Records from a dataset:
==============================

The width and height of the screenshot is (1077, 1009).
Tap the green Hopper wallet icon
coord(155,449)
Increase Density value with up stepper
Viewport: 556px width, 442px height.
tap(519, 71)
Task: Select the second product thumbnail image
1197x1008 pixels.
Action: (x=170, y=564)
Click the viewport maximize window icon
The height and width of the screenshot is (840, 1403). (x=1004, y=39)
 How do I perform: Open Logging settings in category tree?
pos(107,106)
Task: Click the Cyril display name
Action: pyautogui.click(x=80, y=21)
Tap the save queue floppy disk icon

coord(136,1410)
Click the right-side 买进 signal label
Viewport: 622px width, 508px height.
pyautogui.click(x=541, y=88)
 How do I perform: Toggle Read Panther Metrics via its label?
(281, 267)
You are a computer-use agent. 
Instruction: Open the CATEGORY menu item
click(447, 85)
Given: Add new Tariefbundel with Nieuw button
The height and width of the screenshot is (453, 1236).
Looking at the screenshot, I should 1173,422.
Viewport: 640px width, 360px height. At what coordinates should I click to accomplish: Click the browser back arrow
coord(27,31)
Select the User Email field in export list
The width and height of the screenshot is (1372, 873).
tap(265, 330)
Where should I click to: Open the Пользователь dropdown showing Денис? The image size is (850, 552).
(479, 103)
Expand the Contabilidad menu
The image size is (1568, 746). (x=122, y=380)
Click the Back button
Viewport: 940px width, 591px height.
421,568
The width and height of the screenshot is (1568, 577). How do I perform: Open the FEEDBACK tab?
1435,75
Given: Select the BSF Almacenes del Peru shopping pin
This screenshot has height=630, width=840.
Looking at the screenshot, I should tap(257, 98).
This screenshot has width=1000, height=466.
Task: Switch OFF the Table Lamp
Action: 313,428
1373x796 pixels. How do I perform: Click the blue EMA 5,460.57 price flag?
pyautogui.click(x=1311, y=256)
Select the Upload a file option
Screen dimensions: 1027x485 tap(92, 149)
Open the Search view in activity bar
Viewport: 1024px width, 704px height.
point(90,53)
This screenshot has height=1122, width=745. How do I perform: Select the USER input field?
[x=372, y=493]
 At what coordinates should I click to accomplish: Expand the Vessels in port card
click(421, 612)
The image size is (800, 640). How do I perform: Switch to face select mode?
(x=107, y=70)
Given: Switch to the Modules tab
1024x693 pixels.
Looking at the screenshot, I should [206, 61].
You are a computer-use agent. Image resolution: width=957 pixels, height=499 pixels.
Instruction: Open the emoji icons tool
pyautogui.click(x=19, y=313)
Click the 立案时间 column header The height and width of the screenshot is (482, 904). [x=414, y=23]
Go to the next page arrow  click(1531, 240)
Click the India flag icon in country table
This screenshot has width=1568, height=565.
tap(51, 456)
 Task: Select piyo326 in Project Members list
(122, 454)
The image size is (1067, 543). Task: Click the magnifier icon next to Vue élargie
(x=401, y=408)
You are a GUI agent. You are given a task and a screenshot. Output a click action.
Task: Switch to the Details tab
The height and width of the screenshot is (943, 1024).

==============================

WORK REQUIRED: Please filter the entries for the word "computer" and copy the lines that have it.

ANSWER SPACE:
You are a computer-use agent. 
You are a computer-use agent. Image resolution: width=957 pixels, height=499 pixels.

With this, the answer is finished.